Question 2: What does this line mean: if(!(set).add(e)) In the for loop we are checking if String e is in the list l1 and then what does this line validates if(!(set).add(e))
This code will print apple as output as it is the duplicate value.
Question 3: How can i have it print non Duplicate values, just Orange and Milk but not Apple? I tried this approach but it still prints Apple. List unique= new ArrayList(new HashSet(l1));
Thanks in advance for your time.
869
1) Yes that is correct. We often use sets to remove duplicates.
2) The add method of HashSet returns false when the item is already in the set.
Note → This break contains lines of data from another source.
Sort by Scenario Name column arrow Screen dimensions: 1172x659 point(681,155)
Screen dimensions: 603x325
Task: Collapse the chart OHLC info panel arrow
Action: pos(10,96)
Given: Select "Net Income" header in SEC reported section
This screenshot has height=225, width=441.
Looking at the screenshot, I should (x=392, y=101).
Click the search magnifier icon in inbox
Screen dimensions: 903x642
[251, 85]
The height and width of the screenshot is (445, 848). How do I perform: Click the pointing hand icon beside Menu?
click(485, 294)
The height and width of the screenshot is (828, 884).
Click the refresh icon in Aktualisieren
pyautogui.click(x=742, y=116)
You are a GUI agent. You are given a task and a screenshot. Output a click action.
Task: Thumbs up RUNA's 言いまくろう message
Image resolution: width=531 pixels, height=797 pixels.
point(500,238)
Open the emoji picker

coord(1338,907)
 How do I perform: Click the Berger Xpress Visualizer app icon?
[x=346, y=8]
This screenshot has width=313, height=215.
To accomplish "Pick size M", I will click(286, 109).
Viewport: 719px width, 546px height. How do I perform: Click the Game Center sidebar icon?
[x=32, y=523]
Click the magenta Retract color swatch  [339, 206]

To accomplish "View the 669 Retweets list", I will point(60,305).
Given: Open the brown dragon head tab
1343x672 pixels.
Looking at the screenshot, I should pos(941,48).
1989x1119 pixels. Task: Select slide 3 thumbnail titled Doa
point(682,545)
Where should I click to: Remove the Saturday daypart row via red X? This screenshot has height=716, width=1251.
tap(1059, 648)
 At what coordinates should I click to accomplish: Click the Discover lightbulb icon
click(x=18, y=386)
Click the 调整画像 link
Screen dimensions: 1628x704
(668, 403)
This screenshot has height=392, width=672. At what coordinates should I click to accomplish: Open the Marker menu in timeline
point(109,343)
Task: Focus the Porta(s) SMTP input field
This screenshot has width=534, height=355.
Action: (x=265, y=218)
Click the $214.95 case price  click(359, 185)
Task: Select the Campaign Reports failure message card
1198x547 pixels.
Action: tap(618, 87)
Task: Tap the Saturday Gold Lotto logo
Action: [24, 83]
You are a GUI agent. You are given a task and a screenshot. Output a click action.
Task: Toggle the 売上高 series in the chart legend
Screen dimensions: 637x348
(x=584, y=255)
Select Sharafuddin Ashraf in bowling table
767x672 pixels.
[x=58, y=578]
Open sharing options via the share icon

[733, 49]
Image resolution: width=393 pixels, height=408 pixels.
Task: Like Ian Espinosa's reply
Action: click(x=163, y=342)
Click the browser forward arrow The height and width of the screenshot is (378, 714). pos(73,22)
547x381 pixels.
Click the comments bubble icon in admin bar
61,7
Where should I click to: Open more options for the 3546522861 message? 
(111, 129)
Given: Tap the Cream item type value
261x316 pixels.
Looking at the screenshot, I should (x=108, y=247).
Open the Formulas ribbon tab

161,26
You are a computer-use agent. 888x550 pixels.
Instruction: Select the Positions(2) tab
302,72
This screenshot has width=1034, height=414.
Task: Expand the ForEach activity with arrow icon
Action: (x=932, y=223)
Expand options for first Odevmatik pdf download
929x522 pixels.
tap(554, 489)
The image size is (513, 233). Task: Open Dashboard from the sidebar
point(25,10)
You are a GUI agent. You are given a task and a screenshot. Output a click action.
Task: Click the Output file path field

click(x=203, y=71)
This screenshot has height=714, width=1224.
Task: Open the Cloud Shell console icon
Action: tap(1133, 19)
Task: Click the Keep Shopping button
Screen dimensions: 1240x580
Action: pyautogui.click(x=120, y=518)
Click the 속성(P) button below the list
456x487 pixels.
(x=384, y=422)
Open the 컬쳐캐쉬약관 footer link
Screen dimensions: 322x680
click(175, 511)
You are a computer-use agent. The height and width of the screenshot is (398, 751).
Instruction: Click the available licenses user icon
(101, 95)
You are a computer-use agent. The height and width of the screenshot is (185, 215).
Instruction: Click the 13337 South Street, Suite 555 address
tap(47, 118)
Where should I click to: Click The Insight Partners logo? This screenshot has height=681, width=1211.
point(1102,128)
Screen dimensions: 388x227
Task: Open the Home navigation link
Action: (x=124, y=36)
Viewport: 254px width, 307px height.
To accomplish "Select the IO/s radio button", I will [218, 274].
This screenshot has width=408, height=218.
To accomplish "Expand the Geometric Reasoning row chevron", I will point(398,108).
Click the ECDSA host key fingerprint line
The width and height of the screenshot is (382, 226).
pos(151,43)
That's why it is used to check whether the item exists in the set.
3) To do this, you need to count up the number of occurrances of each item in the array, store them in a hash map, then print out those items that has a count of 1. Or, you could just do this (which is a little dirty and is slower! However, this approach takes a little less space than using a hash map.)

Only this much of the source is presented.